Can you write out the material below again, substituting "capture" for every "screenshot" and changing nothing else?
"""
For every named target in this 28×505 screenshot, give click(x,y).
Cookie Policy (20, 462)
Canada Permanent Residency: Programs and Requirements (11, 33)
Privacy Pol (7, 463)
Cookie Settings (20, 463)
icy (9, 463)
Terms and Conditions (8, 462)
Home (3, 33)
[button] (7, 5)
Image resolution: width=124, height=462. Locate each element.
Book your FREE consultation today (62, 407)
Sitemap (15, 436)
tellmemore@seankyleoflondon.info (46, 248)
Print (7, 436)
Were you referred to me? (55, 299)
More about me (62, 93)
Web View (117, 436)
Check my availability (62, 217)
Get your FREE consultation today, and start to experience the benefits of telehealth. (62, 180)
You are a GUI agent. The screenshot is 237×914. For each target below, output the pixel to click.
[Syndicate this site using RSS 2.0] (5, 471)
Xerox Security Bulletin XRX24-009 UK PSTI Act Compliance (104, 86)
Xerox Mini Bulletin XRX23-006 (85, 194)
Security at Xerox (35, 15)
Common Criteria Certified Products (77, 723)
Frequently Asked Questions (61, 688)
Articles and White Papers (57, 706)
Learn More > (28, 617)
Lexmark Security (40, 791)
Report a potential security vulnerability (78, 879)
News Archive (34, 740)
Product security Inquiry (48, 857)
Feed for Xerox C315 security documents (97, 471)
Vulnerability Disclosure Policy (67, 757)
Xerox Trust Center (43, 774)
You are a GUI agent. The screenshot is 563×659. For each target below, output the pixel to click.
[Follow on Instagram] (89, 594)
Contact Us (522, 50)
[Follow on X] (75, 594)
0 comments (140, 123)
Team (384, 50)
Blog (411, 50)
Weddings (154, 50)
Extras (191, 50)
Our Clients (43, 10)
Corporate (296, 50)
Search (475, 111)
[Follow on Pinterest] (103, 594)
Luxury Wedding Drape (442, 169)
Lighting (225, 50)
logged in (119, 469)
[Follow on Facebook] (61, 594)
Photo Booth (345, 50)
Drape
"""
Written solution:
For every named target in this 28×505 capture, give click(x,y).
Cookie Policy (20, 462)
Canada Permanent Residency: Programs and Requirements (11, 33)
Privacy Pol (7, 463)
Cookie Settings (20, 463)
icy (9, 463)
Terms and Conditions (8, 462)
Home (3, 33)
[button] (7, 5)
Image resolution: width=124, height=462. Locate each element.
Book your FREE consultation today (62, 407)
Sitemap (15, 436)
tellmemore@seankyleoflondon.info (46, 248)
Print (7, 436)
Were you referred to me? (55, 299)
More about me (62, 93)
Web View (117, 436)
Check my availability (62, 217)
Get your FREE consultation today, and start to experience the benefits of telehealth. (62, 180)
You are a GUI agent. The capture is 237×914. For each target below, output the pixel to click.
[Syndicate this site using RSS 2.0] (5, 471)
Xerox Security Bulletin XRX24-009 UK PSTI Act Compliance (104, 86)
Xerox Mini Bulletin XRX23-006 (85, 194)
Security at Xerox (35, 15)
Common Criteria Certified Products (77, 723)
Frequently Asked Questions (61, 688)
Articles and White Papers (57, 706)
Learn More > (28, 617)
Lexmark Security (40, 791)
Report a potential security vulnerability (78, 879)
News Archive (34, 740)
Product security Inquiry (48, 857)
Feed for Xerox C315 security documents (97, 471)
Vulnerability Disclosure Policy (67, 757)
Xerox Trust Center (43, 774)
You are a GUI agent. The capture is 563×659. For each target below, output the pixel to click.
[Follow on Instagram] (89, 594)
Contact Us (522, 50)
[Follow on X] (75, 594)
0 comments (140, 123)
Team (384, 50)
Blog (411, 50)
Weddings (154, 50)
Extras (191, 50)
Our Clients (43, 10)
Corporate (296, 50)
Search (475, 111)
[Follow on Pinterest] (103, 594)
Luxury Wedding Drape (442, 169)
Lighting (225, 50)
logged in (119, 469)
[Follow on Facebook] (61, 594)
Photo Booth (345, 50)
Drape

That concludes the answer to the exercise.